Rio–Venez-Voir n’est plus seulement un axe de circulation. Ainsi, il est devenu le miroir d’un dysfonctionnement urbain profond. En effet, l’urgence d’agir s’impose aux autorités comme aux citoyens.
Rio-Venez-Voir : une voie en dégradation avancée
Entre le feu tricolore de la Peyrie et le carrefour Rio, en passant par Venez-Voir, la route ne ressemble plus à une voie urbaine digne d’une capitale. Crevasses, bosses, flaques d’eau stagnante : chaque mètre rappelle l’absence d’entretien et l’usure du temps. En saison des pluies, la boue transforme le passage en véritable bourbier, ralentissant piétons et véhicules, éclaboussant les passants et compliquant les déplacements quotidiens.
Cet axe Rio-Venez-Voir, pourtant vital pour des milliers d’habitants, paraît avoir été abandonné à son sort.
Un marché informel au cœur de la chaussée
Faute d’espaces commerciaux adaptés, les vendeuses majoritairement des femmes occupent la chaussée.

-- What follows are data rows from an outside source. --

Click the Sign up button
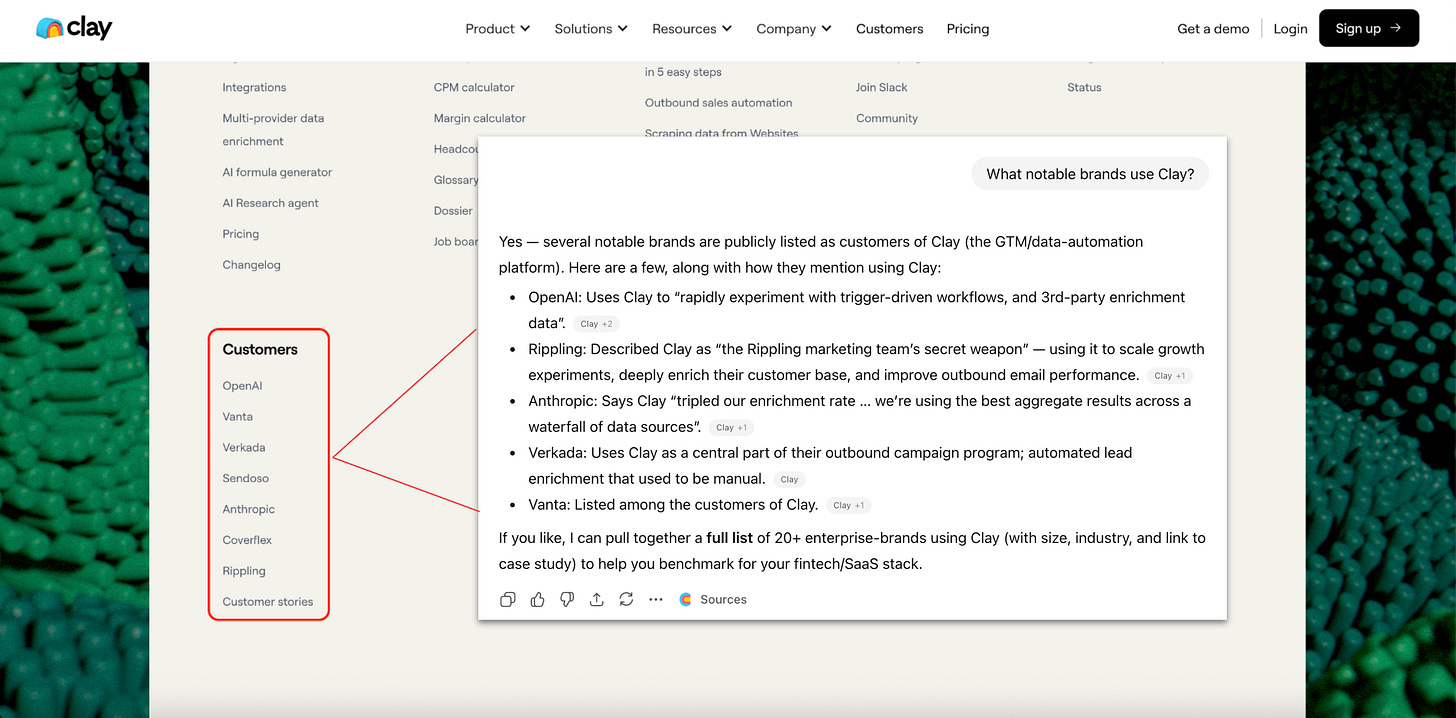1369,28
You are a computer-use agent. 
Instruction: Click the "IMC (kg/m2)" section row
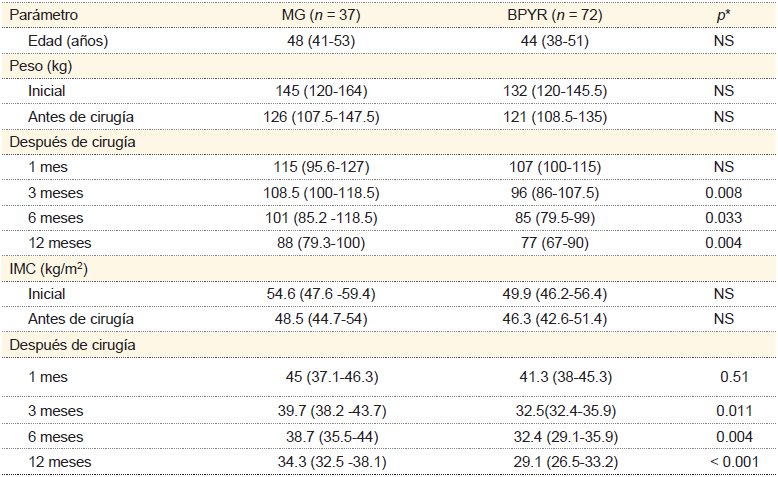pos(50,268)
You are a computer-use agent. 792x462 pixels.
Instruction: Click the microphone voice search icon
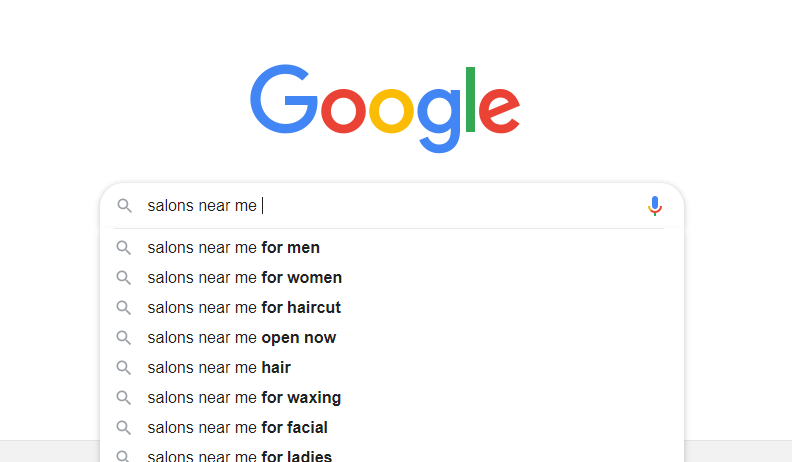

Assises derrière leurs bassines de légumes, poissons ou condiments, elles travaillent à quelques centimètres des véhicules. Les étals débordent sur la route, les brouettes zigzaguent entre les passants, et les piétons progressent en slalomant entre flaques et marchandises.
Ce marché informel, devenu permanent, reflète une réalité sociale incontournable : derrière chaque étal, il y a une famille qui dépend de la vente du jour. Mais cette occupation anarchique rend la circulation presque impossible et expose tout le monde à des risques sanitaires et sécuritaires.
Un chaos urbain qui s’installe
Aux heures de pointe, un simple arrêt, une brouette mal placée ou un client hésitant suffit à bloquer tout l’axe Rio-Venez-voir. Les klaxons fusent, les tensions montent, les manœuvres dangereuses se multiplient. Pourtant, une forme d’organisation invisible maintient ce chaos en mouvement. Ainsi, des vendeuses interpellent, des enfants se faufilent et des taxis avancent au millimètre.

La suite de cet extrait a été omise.